Na verdade, basta olhar como o Japão está enfrentando sua crise bancária para constatar ser esse o caminho: lá, onde há um prejuízo de aproximadamente US$ 1 trilhão para ser digerido, o banco central está colocando juros nominais próximos de zero e sabe que, mesmo assim, precisará de quase dez anos e muita paz para dar a crise por superada.
Deve-se manter uma taxa cambial continuamente adequada e derrubar gastos públicos e impostos, para que a política fiscal exonere a monetária da tarefa de comprimir o setor privado pela explosão do custo financeiro. Exatamente o contrário do que vem sendo feito no Brasil pelo Real.
Consequentemente, não podemos nos surpreender com o que está acontecendo. Nem chorar sobre o leite derramado. Cabe, agora, ao Banco Central a espinhosa tarefa de caminhar sobre o fio da navalha: de um lado, o risco de o sistema ir-se deteriorando se um processo de dominó fizer com que a quebra de um banco podre arraste outro, em apodrecimento, que puxa um adoentado, que contamina um sadio e assim por diante.
Do outro lado, a ameaça de proteger excessivamente um setor privilegiado, evitando que as forças de mercado cumpram seu papel de eliminar os ineficientes às custas de subsídios extraídos da população como um todo.
Felizmente, temos um sistema bancário bastante robusto. Modernizado e capitalizado por anos de taxas de retorno espetaculares, os bancos brasileiros constituem um dos mais invejáveis segmentos da econômica brasileira quando cotejados com seus concorrentes internacionais. Não era, por exemplo, a situação da Argentina, onde vários bancos economicamente inviáveis eram, na verdade, moribundos à espera de um funeral digno para descansar.
Não nos assemelhamos tampouco com o caso mexicano, no qual a ruptura de um modelo insustentável de financiamento das contas externas provocou uma depressão econômica tão violenta que, em poucos meses, a saúde do sistema bancário tinha se deteriorado.
Muito menos com a pobre Venezuela: tendo eleito o Brizola deles presidente, quebrou os bancos sem nem sequer saber que os estava matando e, em breve, estará fazendo o mesmo com as contas externas do país. No caso brasileiro, temos mais um fator positivo: o BC já deu demonstrações cabais de que está mobilizado e instrumentalizado para enfrentar ameaças de aprofundamento da crise.
Mesmo assim, estamos passando por um dos períodos mais delicados da nossa história bancária recente. A recessão que se aprofunda adiciona-se aos juros altos para manter elevada a inadimplência das empresas junto aos bancos.
Apesar das boas intenções, as intervenções do Banco Central são feitas a reboque dos fatos e inconsistentes entre si.
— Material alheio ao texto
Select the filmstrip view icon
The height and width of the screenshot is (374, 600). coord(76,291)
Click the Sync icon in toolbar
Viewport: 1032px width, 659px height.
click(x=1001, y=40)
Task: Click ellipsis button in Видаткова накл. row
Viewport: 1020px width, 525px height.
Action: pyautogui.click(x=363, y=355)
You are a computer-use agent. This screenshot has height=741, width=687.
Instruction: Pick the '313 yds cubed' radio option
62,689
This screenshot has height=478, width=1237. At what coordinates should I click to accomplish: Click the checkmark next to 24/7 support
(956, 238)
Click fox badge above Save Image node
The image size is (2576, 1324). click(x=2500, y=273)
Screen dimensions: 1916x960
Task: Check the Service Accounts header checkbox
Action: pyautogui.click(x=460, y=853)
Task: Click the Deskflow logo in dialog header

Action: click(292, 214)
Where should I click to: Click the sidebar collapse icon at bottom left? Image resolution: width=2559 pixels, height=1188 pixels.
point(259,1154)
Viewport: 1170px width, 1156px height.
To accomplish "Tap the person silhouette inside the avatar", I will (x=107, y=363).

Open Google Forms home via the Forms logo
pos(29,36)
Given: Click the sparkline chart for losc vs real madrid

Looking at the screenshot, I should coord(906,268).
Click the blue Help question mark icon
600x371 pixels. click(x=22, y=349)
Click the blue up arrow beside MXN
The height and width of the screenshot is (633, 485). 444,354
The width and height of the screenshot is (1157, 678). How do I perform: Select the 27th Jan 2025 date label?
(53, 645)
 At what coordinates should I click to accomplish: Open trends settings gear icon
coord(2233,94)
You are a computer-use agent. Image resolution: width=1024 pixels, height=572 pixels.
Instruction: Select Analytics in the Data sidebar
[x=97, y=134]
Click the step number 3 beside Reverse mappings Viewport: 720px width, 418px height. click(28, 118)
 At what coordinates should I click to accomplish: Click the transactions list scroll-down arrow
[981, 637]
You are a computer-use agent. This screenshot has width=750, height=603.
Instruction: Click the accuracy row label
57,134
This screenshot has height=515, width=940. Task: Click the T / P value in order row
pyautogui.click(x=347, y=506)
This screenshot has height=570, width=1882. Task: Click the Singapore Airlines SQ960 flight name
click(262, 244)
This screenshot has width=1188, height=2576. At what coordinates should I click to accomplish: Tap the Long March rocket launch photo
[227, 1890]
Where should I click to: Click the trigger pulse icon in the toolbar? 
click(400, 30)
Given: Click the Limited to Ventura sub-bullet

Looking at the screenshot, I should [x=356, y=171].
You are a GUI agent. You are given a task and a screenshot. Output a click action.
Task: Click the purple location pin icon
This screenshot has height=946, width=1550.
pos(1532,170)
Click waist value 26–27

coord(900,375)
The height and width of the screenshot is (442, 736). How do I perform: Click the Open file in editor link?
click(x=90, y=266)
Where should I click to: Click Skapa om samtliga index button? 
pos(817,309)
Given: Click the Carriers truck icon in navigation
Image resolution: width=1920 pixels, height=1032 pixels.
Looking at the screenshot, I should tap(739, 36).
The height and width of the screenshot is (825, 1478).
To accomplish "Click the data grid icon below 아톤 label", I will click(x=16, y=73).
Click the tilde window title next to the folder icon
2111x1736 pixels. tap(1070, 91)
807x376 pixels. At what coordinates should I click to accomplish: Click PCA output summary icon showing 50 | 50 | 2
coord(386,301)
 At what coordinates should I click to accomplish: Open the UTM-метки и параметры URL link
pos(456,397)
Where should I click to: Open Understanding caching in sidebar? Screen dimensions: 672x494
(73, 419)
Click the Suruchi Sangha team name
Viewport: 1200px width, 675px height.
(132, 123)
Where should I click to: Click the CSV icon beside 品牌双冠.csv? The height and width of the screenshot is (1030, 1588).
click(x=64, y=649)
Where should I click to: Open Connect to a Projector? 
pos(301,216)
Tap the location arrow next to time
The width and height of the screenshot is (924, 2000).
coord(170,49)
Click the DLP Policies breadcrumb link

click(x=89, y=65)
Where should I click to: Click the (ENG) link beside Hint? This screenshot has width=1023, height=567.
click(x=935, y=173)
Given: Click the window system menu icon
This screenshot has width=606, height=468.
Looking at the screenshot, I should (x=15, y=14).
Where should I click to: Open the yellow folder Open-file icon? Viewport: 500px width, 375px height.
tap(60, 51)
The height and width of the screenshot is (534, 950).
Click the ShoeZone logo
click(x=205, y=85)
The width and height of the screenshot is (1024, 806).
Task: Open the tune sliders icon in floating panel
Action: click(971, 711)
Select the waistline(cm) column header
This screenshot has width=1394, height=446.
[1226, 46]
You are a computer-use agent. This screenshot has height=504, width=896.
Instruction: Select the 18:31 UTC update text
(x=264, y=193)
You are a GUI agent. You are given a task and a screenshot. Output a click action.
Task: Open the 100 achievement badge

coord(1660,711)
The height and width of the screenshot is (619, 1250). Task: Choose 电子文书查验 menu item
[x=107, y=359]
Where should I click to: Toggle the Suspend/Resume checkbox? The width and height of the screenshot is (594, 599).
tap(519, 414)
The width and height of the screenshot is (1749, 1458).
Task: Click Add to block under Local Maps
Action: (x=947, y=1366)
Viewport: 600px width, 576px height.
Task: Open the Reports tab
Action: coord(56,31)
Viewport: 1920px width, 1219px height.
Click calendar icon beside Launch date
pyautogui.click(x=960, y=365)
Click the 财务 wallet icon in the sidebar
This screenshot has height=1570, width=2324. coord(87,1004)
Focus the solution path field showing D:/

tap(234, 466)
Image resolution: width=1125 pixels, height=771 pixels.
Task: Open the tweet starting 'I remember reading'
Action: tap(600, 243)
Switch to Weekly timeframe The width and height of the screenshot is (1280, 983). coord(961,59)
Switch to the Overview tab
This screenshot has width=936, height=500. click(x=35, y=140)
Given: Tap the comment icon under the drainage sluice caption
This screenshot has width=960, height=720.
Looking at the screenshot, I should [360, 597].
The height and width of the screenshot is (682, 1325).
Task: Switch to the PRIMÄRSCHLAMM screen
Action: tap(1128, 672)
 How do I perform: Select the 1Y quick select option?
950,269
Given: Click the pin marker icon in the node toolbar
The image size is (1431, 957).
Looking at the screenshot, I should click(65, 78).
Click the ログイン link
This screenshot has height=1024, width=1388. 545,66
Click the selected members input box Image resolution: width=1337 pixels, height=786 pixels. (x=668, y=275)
Assim, a entrada no Banespa efetuou-se sem ter sido estabelecida, previamente, uma estratégia de ação. Resultado: pelos corredores do banco, os interventores vagueiam como almas penadas, perguntando: "Onde é a saída? Onde é a saída?.
Do patético episódio da intervenção no Econômico, deveria ter ficado a lição de que o Banco Central não pode ser observador passivo, que acompanha pelas manchetes dos jornais as negociações entre um único comprador sadio e um banco problemático, pois ele acaba ficando com o mico.
Pois foi exatamente esse mesmo roteiro o seguido na negociação do Nacional. Só que, agora, sob a égide do Proer (Programa da Merenda Bancária), repleto de mordomias para os vencedores e sodomias para os perdedores. Benesses só devem ser concedidas para quem compra o banco todo ou então, havendo intervenção, após vencer leilão expedito entre possíveis compradores.
Do jeito que vai, em vez de trazer a paz almejada, cada nova intervenção do BC provoca irritação pela injustiça e maiores incertezas quanto aos desdobramentos posteriores da crise.
A superação desse clima só ocorre com uma combinação criteriosa de juros baixos e prazos longos para as empresas devedoras, estímulos transparentes à aceleração dos processos de fusão e extinção de bancos fragilizados e uma ação proativa e não reativa da autoridade monetária, impondo o acerto antes do desarranjo fatal.
Receita bem mais fácil de listar do que de implantar, é verdade. Mormente quando a credibilidade do Executivo está abalada pelos números desastrosos de execução orçamentária, pela intranquilidade na Aeronáutica e por desatinos cometidos por urubus-malandros que frequentam o Palácio do Planalto.